The result is that designers can correlate a drag coefficient value directly to mileage. For example, on the specific Mercedes CLA 180 Blue Efficiency edition, Mercedes knows that a 40-count (0.040) value correlates to an increase in 0.4 miles per gallon.
Ford models fuel efficiency in the C-MAX Energi
Computer modelling to determine MPG has evolved recently. In the past, there might have been a model of the combustion system itself, plus the transmission, the battery and related components. Another model might analyse the climate control settings and aerodynamics. Each model lived separately – engine models would maximise efficiency, for example.
Computing power has advanced to enable increased fidelity. One model is still not used to predict total results, but the models are correlated to arrive at an MPG rating.
Dr Mazen Hammoud, the chief engineer of powertrain electrification at Ford, says the company tries to predict the average user at various speeds. On a plug-in, the model has to account for the charge habits of the user – how often they charge up and for how long. Ford models a user who might charge only at the shops each day versus charging only at night.
"Modelling at the vehicle level – underhood temperature and aerodynamics – the interactions between different systems in different driving conditions are subject to assumptions in the model. At 60mph the aero drag is different from at 80mph, for example." he says.
Another variable has to do with the warm-up process in the car. This is where models get complicated: a driver might be taking several short trips in one day versus another who starts the car once, drives to work, and then drives home later in the day. Warm-up involves lubrication for moving components, the transmission, engine and climate controls. All of the components require energy, not just the direct power to propel the vehicle.
"All energy used comes from the fuel or from the power utility," he says. "This even includes using the heated seats or adjusting the seats. We try to re-generate energy, but to start with, all energy comes from these two sources. All energy you use can reduce mileage."
The Ford C-MAX Energi is rated at 41MPG on the highway, but 100MPG in combined electric and fuel power. The fully charged engine can run as fast as 85mph and can go 21 miles on pure electric power. The driver can also select a hold mode for EV that enables you use it later – say, when you will be driving in the city at lower speeds and want to take advantage of that power source.
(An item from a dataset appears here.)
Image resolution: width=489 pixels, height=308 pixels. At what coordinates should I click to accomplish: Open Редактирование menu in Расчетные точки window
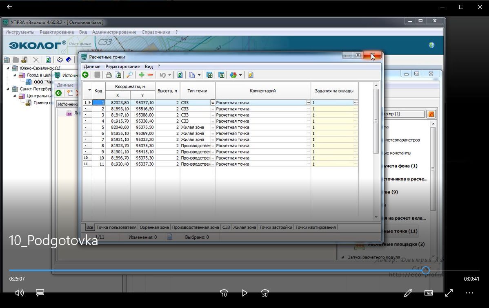(122, 66)
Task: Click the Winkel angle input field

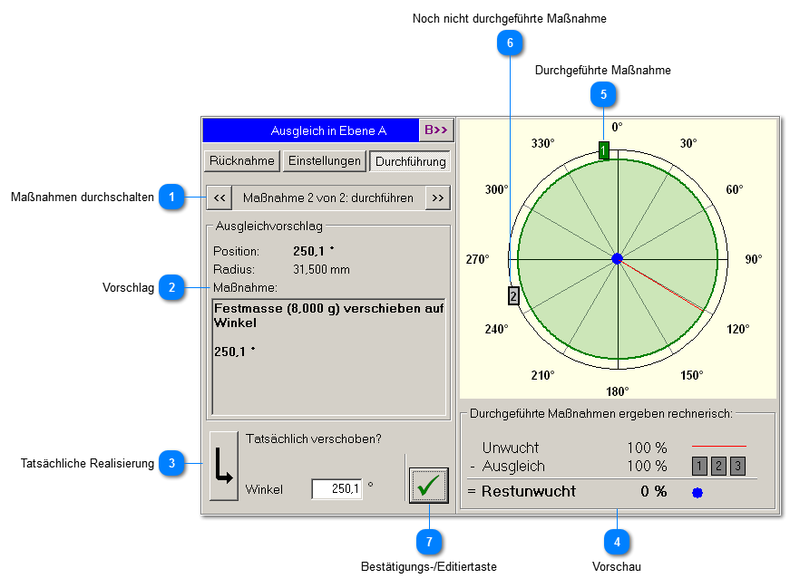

"What we have the most data on is what we have in a lab," he says. "It is the most controlled environment. Noise factors such as wind and warm-up have not normally been accounted for in models. As we learn more about plug-ins and how they are used, we are working on developing more models but we are not there yet. We will correlate these findings to the actual driving and experimental data. Unless it is correlated, it is useless."
Ultimately, the models will look at all values inside the car – from the heated seats to the transmission temperature – and generate one number. For now, the data helps create an average that is predicated on real-world testing to verify the lab findings.